[TEXTO EXTRAÍDO]:
[Existe acordo sobre] a necessidade reivindicações transitórias, a política de alianças (frente única) a lógica de hegemonia e da dialética (e não antinomia) entre reforma e revolução. Estamos, portanto, contra a ideia de separação entre um programa mínimo (antineoliberal) e um programa máximo (anticapitalista). Permanecemos convencidos que um antineoliberalismo consequente conduz ao anticapitalismo e que os dois se encontram interligados pela dinâmica da luta.
Daniel Bensaid, O Início de uma Novo Debate: O Regresso da Estratégia
A Geringonça: de tática a estratégia
Em 2015, a Geringonça resultou de uma opção tática[1] correta. Sem se comprometer com a participação no Governo, a esquerda ajudou o PS a assumir o executivo, barrando a direita. De outra forma não poderia ter agido: toda a luta das massas desde 2011 ia no sentido de afastar o nefasto governo de Passos e Portas. Caso BE e PCP se recusassem a cumprir um papel útil nessa senda, suicidar-se-iam. Mais: a reversão da austeridade, ainda que parcial, conseguida por esta opção foi muito importante e foi parte de um movimento bem-sucedido que, assente na revolta nas ruas conseguiu, de diversas formas, travar parte da ofensiva austeritária. Quem, ainda hoje, critica esta opção política sem conseguir explicar o que faria de diferente consagra-se ao cómodo papel de treinador de bancada.
O problema, arrisco, foi ter-se feito sentir a ausência de uma orientação estratégica que orientasse esta opção tática correta. E sem clareza estratégica, todas as táticas acertadas revertem no seu oposto. Porque estratégia sempre existe: se não é enunciada de forma clara e consciente, a soma das táticas torna-se ela mesma uma estratégica, fazendo dos necessários desvios momentâneos caminhos de longo curso. Penso que foi isto que aconteceu.

[TAREFAS DO EXERCÍCIO]:
- a) No texto sobre a Geringonça, que partido a esquerda ajudou a assumir o executivo em 2015?
- b) Repete o texto sobre a Geringonça tal como está, desde "[Existe acordo sobre]" até "dinâmica da luta.".
Os itens provêm de outra fonte.

Linhas de um conjunto de dados de localização em ecrã:

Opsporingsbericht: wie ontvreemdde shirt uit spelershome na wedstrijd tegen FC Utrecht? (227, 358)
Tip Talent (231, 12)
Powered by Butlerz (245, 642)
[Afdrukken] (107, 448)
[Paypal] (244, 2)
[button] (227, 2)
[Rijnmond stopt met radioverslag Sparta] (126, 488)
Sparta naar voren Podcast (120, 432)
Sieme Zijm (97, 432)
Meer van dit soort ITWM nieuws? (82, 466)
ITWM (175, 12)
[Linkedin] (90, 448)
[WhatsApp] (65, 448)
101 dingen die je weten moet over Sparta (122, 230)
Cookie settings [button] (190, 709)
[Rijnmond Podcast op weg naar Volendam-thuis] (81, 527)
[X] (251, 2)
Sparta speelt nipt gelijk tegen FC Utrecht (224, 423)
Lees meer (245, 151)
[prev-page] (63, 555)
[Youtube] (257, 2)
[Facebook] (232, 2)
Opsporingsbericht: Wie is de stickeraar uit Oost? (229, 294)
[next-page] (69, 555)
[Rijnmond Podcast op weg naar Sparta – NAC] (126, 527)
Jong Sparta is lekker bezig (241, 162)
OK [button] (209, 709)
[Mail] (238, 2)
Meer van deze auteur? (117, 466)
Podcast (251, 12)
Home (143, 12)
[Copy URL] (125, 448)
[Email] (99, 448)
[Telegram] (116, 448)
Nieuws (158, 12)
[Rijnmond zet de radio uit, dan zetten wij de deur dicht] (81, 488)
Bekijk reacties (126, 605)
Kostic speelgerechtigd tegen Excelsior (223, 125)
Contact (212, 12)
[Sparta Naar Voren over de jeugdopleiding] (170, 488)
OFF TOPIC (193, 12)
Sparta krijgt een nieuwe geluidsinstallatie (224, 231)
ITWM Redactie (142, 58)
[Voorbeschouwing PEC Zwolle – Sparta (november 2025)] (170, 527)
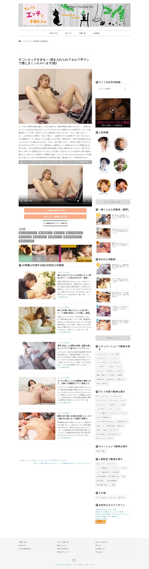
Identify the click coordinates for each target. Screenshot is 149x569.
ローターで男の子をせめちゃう (106, 421)
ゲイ (103, 463)
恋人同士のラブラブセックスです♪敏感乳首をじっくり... (120, 231)
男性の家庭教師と (112, 480)
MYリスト (68, 33)
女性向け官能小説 (62, 549)
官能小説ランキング (63, 552)
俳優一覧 (82, 33)
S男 (98, 463)
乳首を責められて (122, 421)
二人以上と (119, 371)
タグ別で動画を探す (25, 549)
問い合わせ (98, 552)
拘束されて (121, 426)
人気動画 (96, 33)
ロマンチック (100, 371)
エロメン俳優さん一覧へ (113, 202)
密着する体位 (111, 426)
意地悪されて (100, 379)
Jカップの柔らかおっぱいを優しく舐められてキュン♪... (120, 280)
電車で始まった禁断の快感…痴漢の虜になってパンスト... (120, 266)
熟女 (124, 476)
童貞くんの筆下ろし (102, 383)
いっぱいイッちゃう (29, 233)
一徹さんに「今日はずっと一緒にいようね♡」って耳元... (120, 308)
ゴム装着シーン (112, 404)
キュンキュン (115, 358)
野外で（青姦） (101, 451)
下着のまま (110, 371)
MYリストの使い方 (101, 542)
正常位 (98, 430)
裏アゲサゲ (121, 497)
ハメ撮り (122, 404)
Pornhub (103, 497)
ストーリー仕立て (102, 362)
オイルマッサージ (102, 400)
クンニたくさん (101, 404)
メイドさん (123, 468)
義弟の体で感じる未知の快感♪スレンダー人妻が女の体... (120, 322)
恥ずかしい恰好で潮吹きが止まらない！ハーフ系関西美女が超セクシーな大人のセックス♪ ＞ (63, 463)
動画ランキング (113, 338)
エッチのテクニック (102, 358)
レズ (98, 472)
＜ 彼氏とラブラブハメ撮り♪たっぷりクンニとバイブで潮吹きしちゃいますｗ (43, 460)
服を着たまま (111, 379)
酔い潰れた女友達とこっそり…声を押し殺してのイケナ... (120, 217)
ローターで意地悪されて (104, 417)
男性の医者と (100, 480)
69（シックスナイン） (103, 396)
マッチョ (114, 468)
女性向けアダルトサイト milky (105, 509)
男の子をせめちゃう (73, 237)
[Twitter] (74, 560)
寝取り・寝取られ (102, 375)
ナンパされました (75, 233)
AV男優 (22, 229)
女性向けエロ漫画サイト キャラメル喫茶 (109, 512)
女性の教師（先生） (114, 476)
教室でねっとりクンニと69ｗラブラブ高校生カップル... (120, 245)
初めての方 (54, 33)
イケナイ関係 (115, 354)
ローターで (123, 413)
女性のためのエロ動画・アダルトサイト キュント (112, 514)
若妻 (113, 485)
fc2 (97, 497)
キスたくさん (113, 400)
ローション (114, 413)
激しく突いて (40, 237)
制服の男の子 (106, 472)
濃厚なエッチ (56, 237)
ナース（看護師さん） (103, 468)
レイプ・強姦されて (102, 413)
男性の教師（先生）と (103, 485)
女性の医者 (115, 472)
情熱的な (120, 375)
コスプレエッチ (111, 463)
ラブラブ (118, 366)
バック (110, 409)
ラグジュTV (26, 237)
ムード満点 (110, 366)
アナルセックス (116, 396)
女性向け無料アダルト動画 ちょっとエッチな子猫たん (70, 564)
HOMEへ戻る (23, 542)
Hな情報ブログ (100, 549)
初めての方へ (23, 545)
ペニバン (117, 409)
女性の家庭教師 (101, 476)
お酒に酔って (46, 233)
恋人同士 (112, 375)
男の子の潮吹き (101, 434)
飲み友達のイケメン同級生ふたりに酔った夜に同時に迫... (120, 294)
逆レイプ (110, 438)
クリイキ (60, 233)
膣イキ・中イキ (27, 241)
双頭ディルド (100, 426)
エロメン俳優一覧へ (63, 542)
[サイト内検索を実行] (125, 89)
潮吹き (105, 430)
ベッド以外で (100, 366)
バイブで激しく (101, 409)
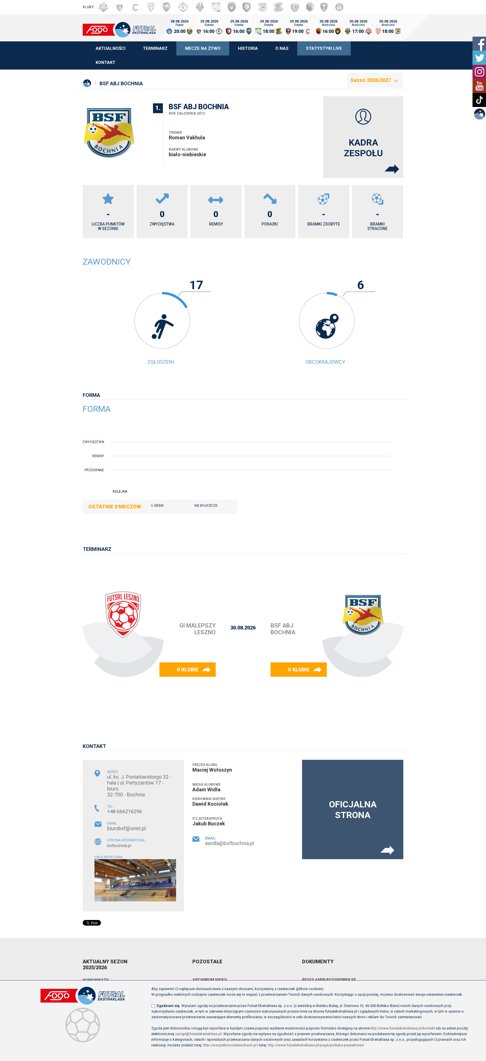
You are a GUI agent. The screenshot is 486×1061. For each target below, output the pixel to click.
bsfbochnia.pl (119, 845)
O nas (282, 48)
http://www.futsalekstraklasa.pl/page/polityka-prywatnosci (316, 1045)
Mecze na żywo (202, 48)
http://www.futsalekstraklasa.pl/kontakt (402, 1028)
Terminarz (155, 48)
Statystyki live (324, 48)
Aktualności (110, 48)
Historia (248, 48)
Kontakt (105, 62)
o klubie (188, 670)
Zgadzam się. (168, 1006)
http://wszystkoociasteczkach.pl (229, 1045)
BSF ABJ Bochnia (121, 83)
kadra (363, 147)
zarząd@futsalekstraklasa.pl (198, 1034)
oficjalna (353, 809)
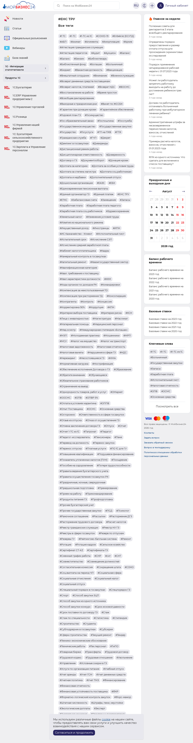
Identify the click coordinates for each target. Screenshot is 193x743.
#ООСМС (65, 397)
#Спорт (64, 595)
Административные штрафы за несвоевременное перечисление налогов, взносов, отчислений (167, 127)
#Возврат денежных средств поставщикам (85, 81)
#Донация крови (118, 160)
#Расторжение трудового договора (81, 522)
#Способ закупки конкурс (75, 606)
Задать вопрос (151, 437)
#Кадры (104, 250)
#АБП (63, 41)
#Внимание (100, 75)
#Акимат (75, 41)
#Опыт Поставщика (71, 409)
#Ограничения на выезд (74, 386)
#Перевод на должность (74, 442)
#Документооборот (92, 160)
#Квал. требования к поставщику (79, 273)
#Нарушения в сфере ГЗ (101, 352)
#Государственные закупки (115, 126)
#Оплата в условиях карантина (78, 403)
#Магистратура (102, 318)
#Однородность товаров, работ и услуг (83, 392)
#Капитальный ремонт (73, 262)
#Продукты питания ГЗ (73, 499)
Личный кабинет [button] (176, 5)
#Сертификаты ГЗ (97, 550)
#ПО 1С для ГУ (118, 448)
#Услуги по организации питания (79, 668)
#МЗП (63, 335)
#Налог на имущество (84, 341)
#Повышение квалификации (76, 454)
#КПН (110, 307)
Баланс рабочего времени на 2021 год (166, 288)
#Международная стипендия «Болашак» (104, 329)
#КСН (129, 313)
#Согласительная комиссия (76, 567)
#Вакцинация (114, 70)
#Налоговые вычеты (71, 352)
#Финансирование (114, 680)
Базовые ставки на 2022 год (165, 322)
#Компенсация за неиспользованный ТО (84, 290)
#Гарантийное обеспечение (116, 109)
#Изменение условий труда (102, 216)
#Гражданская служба (73, 137)
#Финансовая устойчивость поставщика (84, 691)
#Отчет (122, 426)
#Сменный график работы (75, 555)
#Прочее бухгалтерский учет (77, 505)
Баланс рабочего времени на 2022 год (166, 280)
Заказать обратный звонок (158, 442)
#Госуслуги (86, 132)
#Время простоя (107, 92)
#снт (108, 555)
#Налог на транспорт (113, 341)
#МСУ (63, 341)
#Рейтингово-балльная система (98, 539)
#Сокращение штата (109, 567)
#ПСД (108, 510)
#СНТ (118, 555)
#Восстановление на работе (76, 92)
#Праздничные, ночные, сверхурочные (82, 482)
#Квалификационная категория (78, 267)
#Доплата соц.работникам (115, 171)
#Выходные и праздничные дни (78, 103)
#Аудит (95, 53)
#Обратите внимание (72, 375)
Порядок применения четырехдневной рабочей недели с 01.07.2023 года (164, 68)
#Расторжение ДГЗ (120, 516)
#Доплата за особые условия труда (112, 166)
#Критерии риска (111, 313)
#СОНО (129, 567)
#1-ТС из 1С (86, 36)
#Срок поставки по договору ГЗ (79, 612)
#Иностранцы (101, 228)
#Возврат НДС (106, 87)
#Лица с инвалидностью (74, 318)
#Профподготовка (102, 499)
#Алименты (91, 41)
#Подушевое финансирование (115, 454)
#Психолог (122, 510)
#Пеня (118, 437)
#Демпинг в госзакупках (74, 143)
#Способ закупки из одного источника (83, 601)
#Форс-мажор (122, 697)
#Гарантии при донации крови (78, 109)
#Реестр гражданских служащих (79, 527)
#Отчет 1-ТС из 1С (70, 431)
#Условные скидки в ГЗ (93, 663)
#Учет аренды (68, 674)
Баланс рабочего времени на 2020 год (166, 296)
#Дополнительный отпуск (105, 177)
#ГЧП (93, 137)
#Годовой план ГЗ (70, 115)
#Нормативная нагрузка (74, 363)
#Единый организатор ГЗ (75, 194)
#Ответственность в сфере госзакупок (101, 414)
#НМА (112, 358)
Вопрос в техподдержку (157, 447)
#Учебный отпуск (113, 668)
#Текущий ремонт (101, 635)
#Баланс (125, 53)
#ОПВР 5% (92, 397)
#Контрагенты (68, 301)
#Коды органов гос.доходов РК (78, 284)
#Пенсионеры (102, 437)
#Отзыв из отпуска (71, 420)
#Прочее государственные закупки (80, 510)
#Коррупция (96, 307)
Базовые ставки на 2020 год (165, 331)
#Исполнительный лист (110, 233)
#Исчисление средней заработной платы (84, 245)
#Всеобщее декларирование (77, 98)
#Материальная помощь (74, 324)
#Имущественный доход (74, 228)
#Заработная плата (71, 205)
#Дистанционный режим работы (79, 149)
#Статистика (101, 618)
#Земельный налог (71, 216)
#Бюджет (65, 70)
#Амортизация (110, 41)
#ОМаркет (116, 392)
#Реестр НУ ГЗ (110, 527)
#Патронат (89, 431)
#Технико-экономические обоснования (83, 640)
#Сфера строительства (73, 635)
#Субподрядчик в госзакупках (78, 629)
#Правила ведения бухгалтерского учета (84, 471)
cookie (106, 719)
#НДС (123, 352)
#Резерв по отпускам (111, 533)
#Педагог (106, 431)
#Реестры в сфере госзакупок (77, 533)
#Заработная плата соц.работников (81, 211)
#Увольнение (124, 657)
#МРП (127, 335)
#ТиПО (114, 646)
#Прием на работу (70, 493)
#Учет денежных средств (111, 674)
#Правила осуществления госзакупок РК (84, 476)
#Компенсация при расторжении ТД (81, 296)
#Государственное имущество (77, 126)
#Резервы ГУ (67, 539)
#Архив (127, 41)
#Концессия (104, 301)
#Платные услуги (96, 448)
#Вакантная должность (88, 70)
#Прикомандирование (98, 493)
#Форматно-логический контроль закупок (85, 697)
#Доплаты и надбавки (73, 177)
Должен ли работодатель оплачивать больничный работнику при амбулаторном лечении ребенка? (167, 108)
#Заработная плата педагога (104, 205)
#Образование (122, 369)
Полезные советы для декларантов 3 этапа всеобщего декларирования (165, 29)
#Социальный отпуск (72, 584)
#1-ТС (73, 36)
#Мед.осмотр (68, 329)
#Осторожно (67, 414)
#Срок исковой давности (109, 606)
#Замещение (108, 200)
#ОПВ (78, 397)
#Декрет (105, 137)
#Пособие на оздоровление (76, 465)
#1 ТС (63, 36)
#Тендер (120, 635)
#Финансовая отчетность (75, 685)
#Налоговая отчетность (111, 346)
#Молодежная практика (85, 335)
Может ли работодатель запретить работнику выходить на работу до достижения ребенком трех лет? (165, 87)
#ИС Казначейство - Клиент (76, 233)
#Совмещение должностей (103, 561)
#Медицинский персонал (108, 324)
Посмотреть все (167, 406)
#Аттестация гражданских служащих (81, 47)
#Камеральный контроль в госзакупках (83, 256)
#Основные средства (112, 409)
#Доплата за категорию (74, 166)
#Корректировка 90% (72, 307)
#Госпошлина (105, 120)
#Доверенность (115, 154)
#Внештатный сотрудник (74, 75)
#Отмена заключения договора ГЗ (80, 426)
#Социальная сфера (109, 572)
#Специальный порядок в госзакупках (82, 589)
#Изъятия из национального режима (81, 222)
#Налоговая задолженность (76, 346)
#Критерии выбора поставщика (78, 313)
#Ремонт (126, 539)
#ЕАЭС (101, 183)
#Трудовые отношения (99, 657)
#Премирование (107, 488)
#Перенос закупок (104, 442)
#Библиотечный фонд (73, 64)
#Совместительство (71, 561)
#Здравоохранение (117, 211)
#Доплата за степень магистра (78, 171)
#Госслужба (125, 120)
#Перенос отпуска (71, 448)
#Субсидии (106, 629)
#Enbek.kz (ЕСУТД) (123, 36)
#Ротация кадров (85, 544)
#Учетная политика (71, 680)
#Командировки (110, 284)
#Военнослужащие (122, 75)
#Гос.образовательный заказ (76, 120)
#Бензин (79, 58)
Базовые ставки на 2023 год (165, 319)
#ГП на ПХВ (104, 132)
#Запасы (125, 200)
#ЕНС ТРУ (123, 194)
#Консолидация (116, 296)
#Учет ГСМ (86, 674)
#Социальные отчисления (75, 578)
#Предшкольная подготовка (77, 488)
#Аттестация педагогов (73, 53)
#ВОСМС (124, 87)
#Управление (68, 663)
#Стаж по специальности (75, 618)
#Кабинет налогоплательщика (78, 250)
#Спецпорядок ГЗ (119, 589)
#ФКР (115, 691)
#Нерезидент (67, 358)
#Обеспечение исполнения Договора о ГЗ (85, 369)
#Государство (68, 132)
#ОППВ (104, 403)
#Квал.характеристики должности (80, 279)
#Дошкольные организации (76, 183)
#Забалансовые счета (84, 200)
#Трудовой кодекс (71, 657)
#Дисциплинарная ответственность (81, 154)
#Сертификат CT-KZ (71, 550)
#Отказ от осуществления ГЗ (102, 420)
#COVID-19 (102, 36)
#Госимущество (94, 115)
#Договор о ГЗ (68, 160)
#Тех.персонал (97, 646)
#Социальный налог (107, 578)
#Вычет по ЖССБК (112, 103)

[RESULTADOS DO EXERCÍCIO]:
- a) O PS.

- b)
[Existe acordo sobre] a necessidade reivindicações transitórias, a política de alianças (frente única) a lógica de hegemonia e da dialética (e não antinomia) entre reforma e revolução. Estamos, portanto, contra a ideia de separação entre um programa mínimo (antineoliberal) e um programa máximo (anticapitalista). Permanecemos convencidos que um antineoliberalismo consequente conduz ao anticapitalismo e que os dois se encontram interligados pela dinâmica da luta.